## What you should do
For the listing below, output exactly the lines from the line with "OUR BEACH (1174, 126)" up to and including the line with "Attractions (1460, 425)", and no other lines.

## Input data
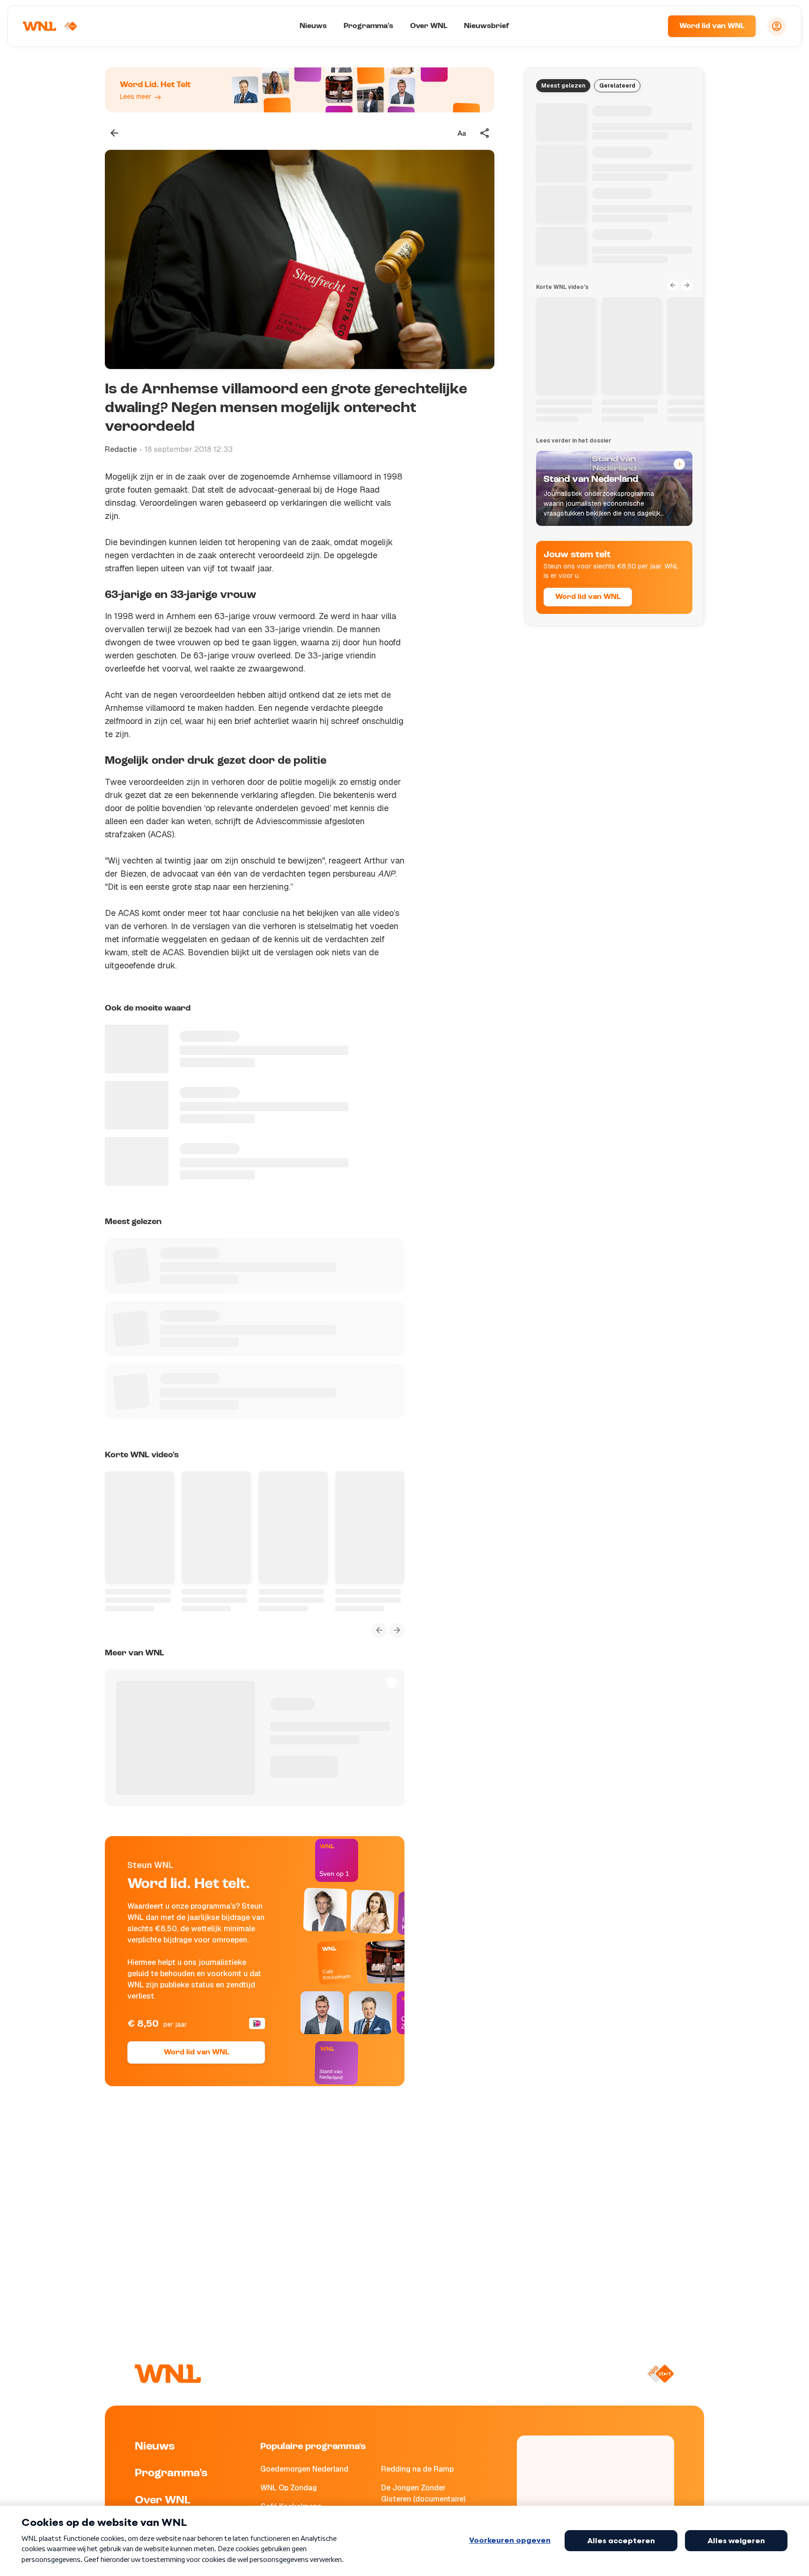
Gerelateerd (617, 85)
* * *
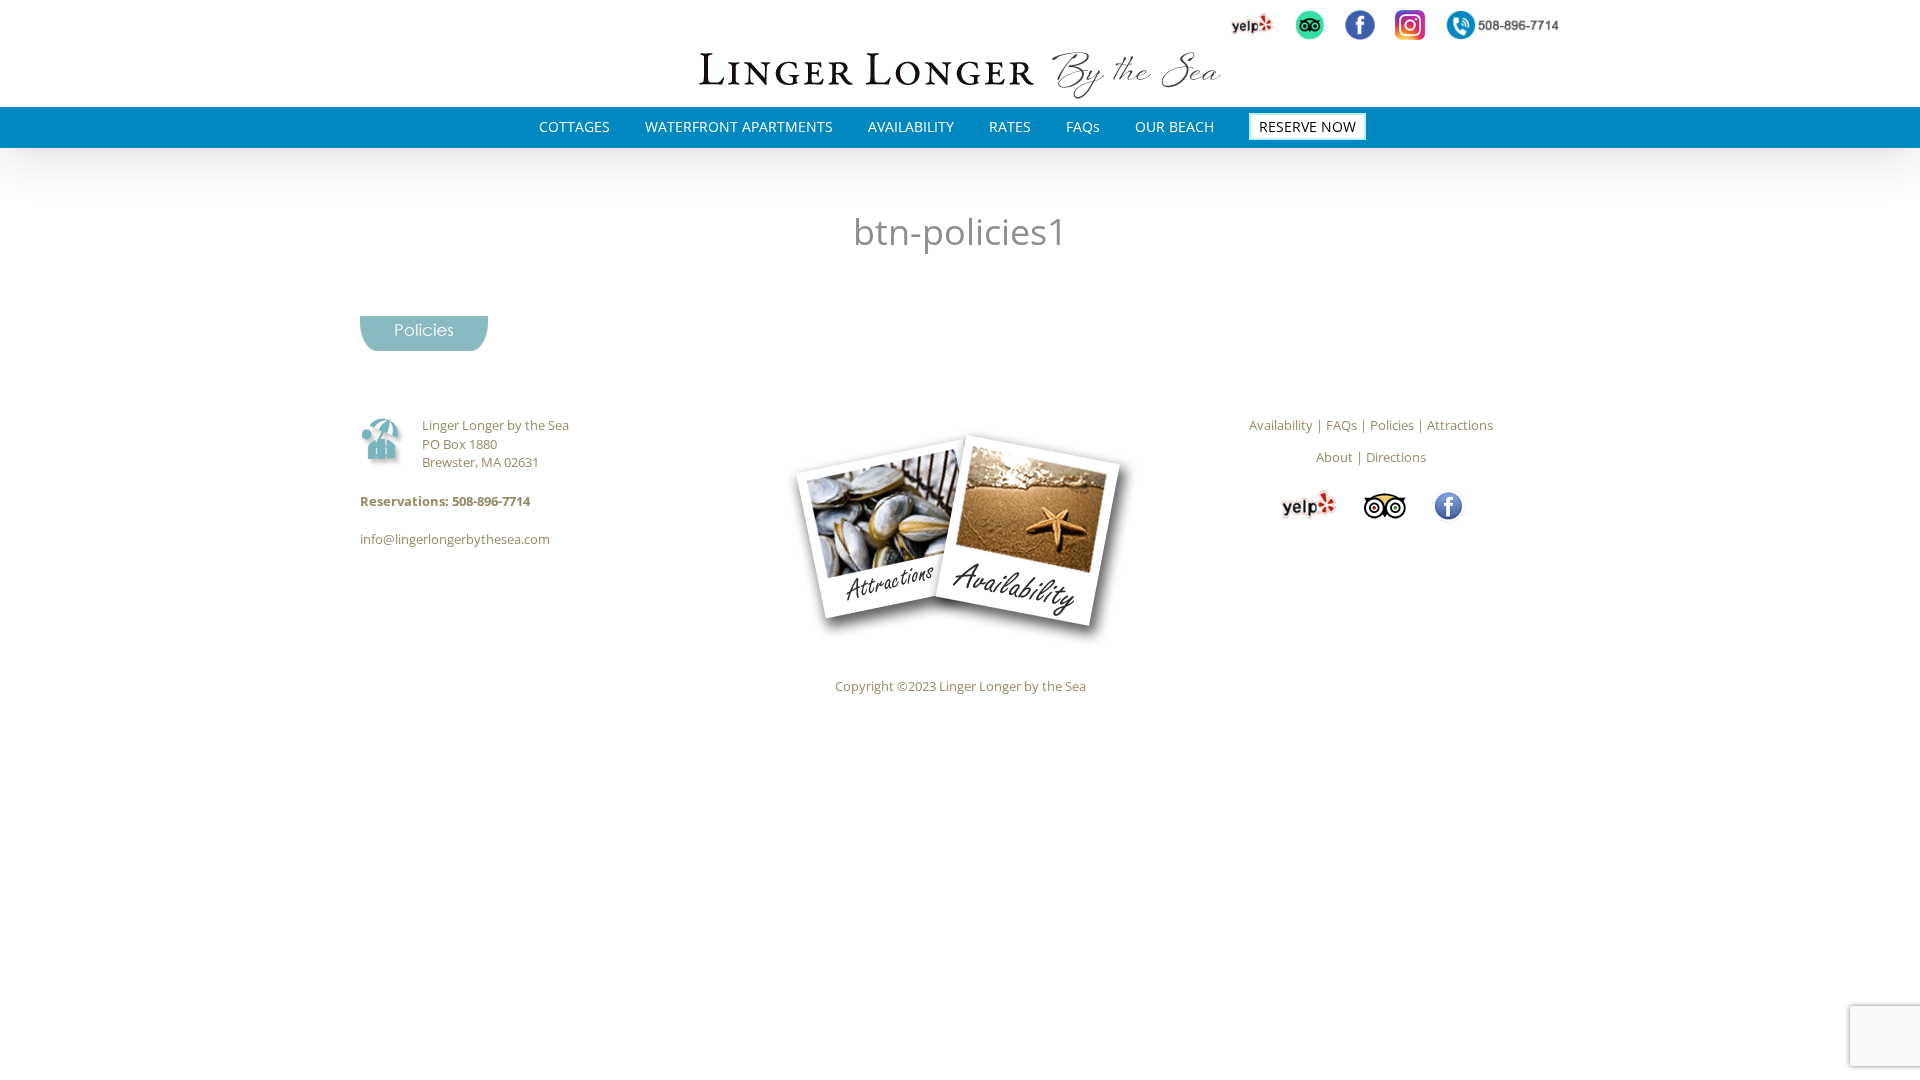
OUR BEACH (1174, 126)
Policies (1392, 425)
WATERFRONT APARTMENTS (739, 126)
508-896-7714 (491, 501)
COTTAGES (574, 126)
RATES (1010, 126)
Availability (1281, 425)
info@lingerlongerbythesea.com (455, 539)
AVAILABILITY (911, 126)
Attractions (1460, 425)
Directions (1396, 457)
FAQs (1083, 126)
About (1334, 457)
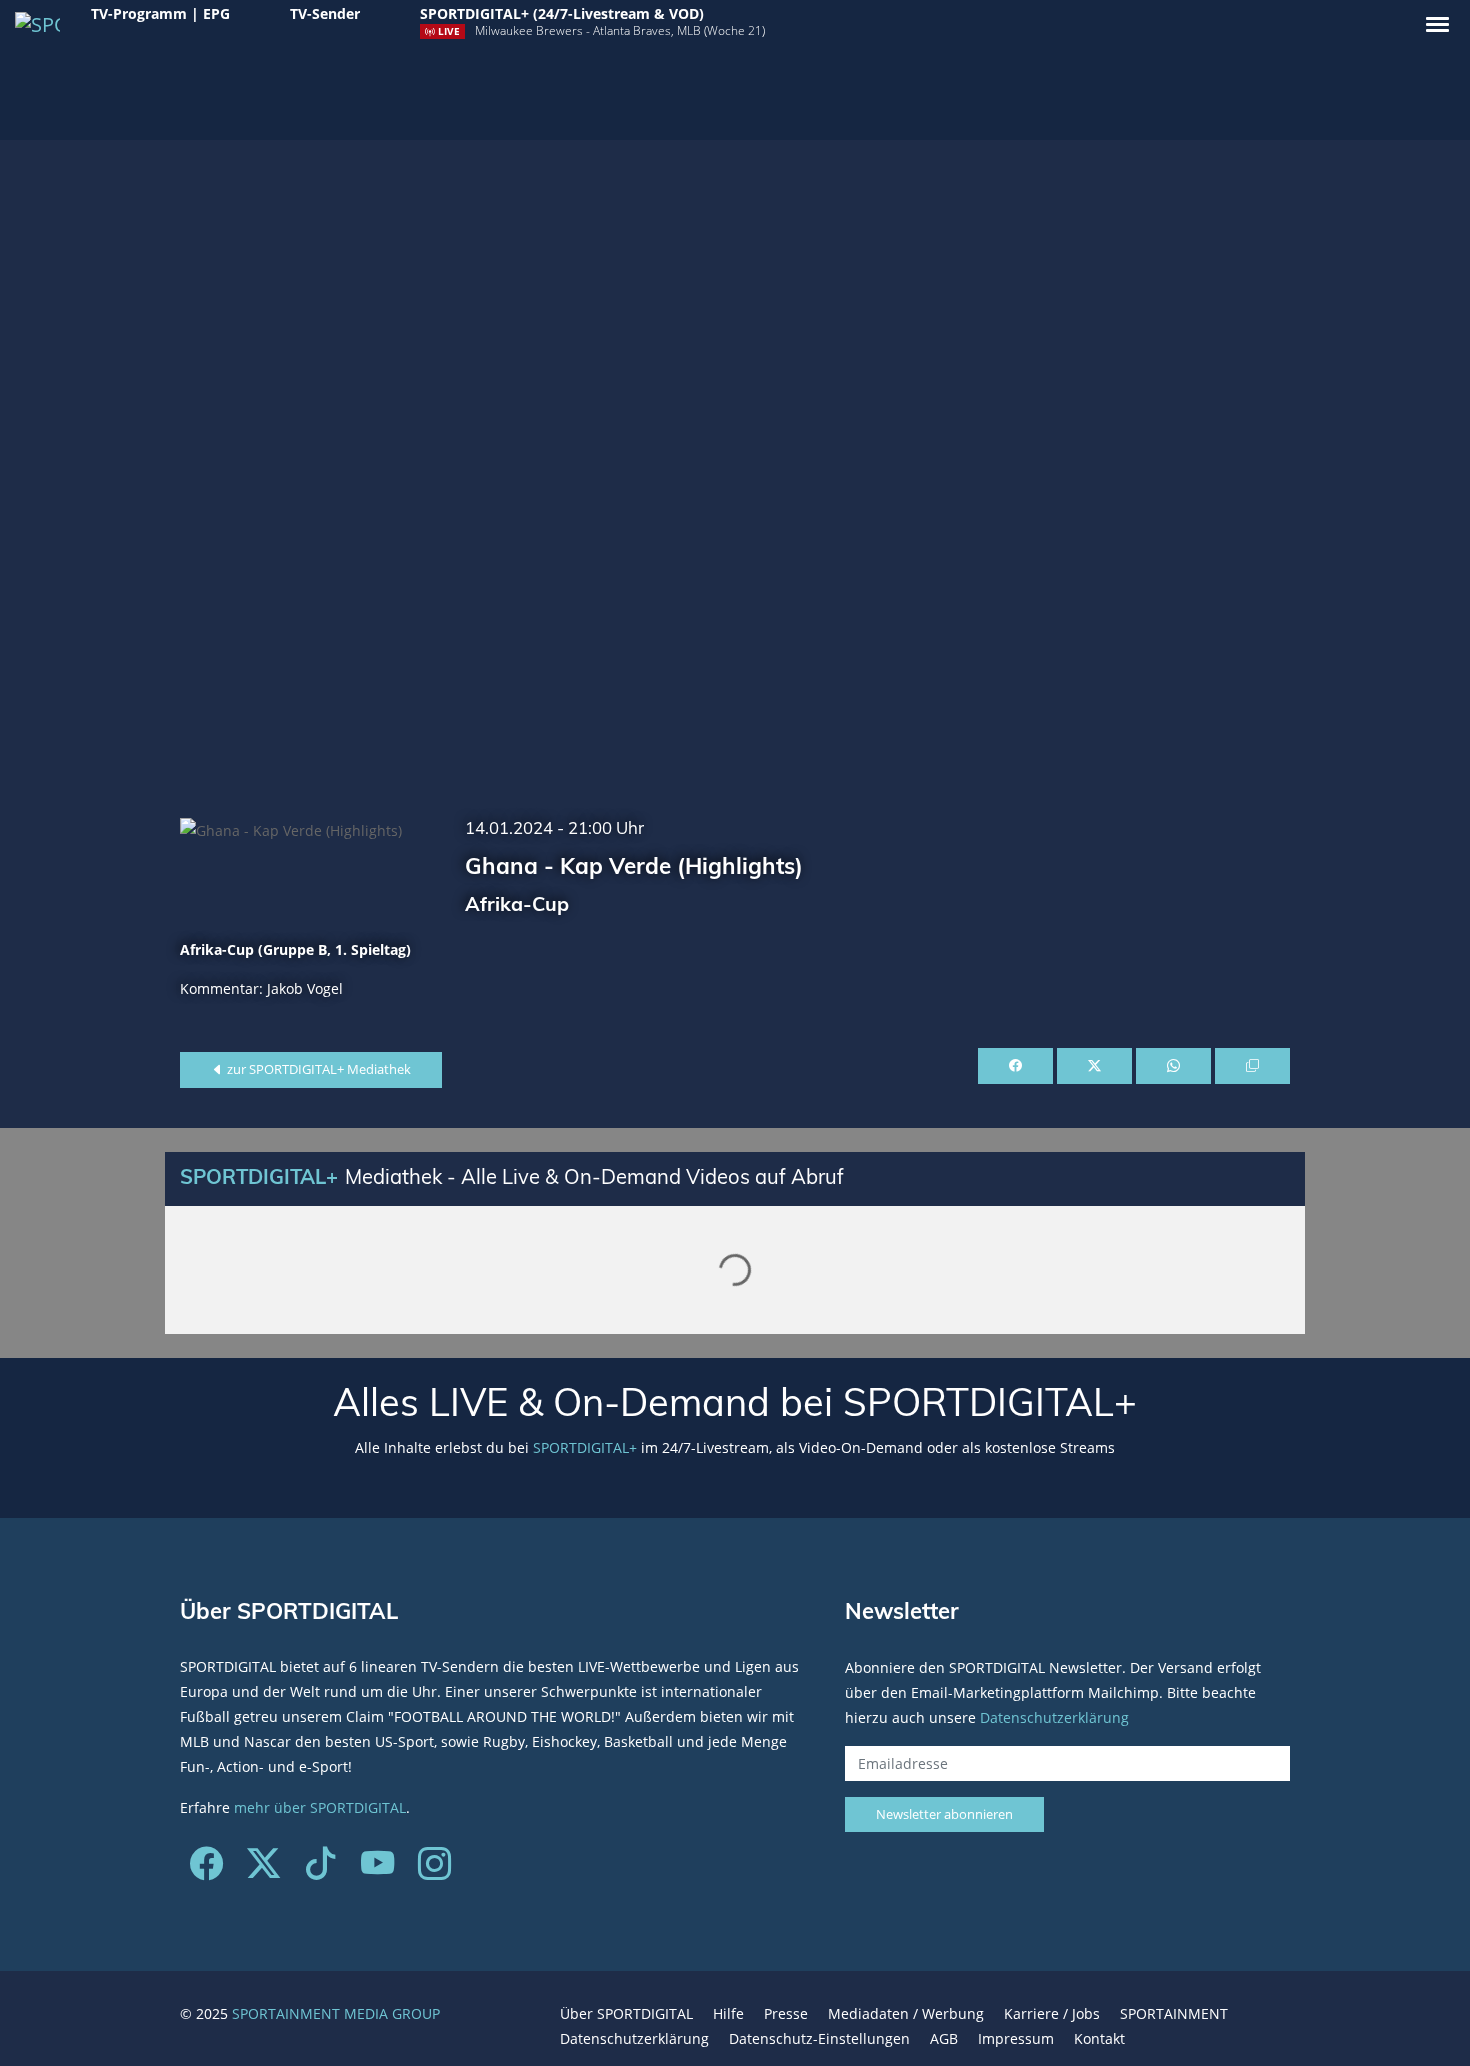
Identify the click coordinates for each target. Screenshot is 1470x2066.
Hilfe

## Answer for the task
OUR BEACH (1174, 126)
Policies (1392, 425)
WATERFRONT APARTMENTS (739, 126)
508-896-7714 (491, 501)
COTTAGES (574, 126)
RATES (1010, 126)
Availability (1281, 425)
info@lingerlongerbythesea.com (455, 539)
AVAILABILITY (911, 126)
Attractions (1460, 425)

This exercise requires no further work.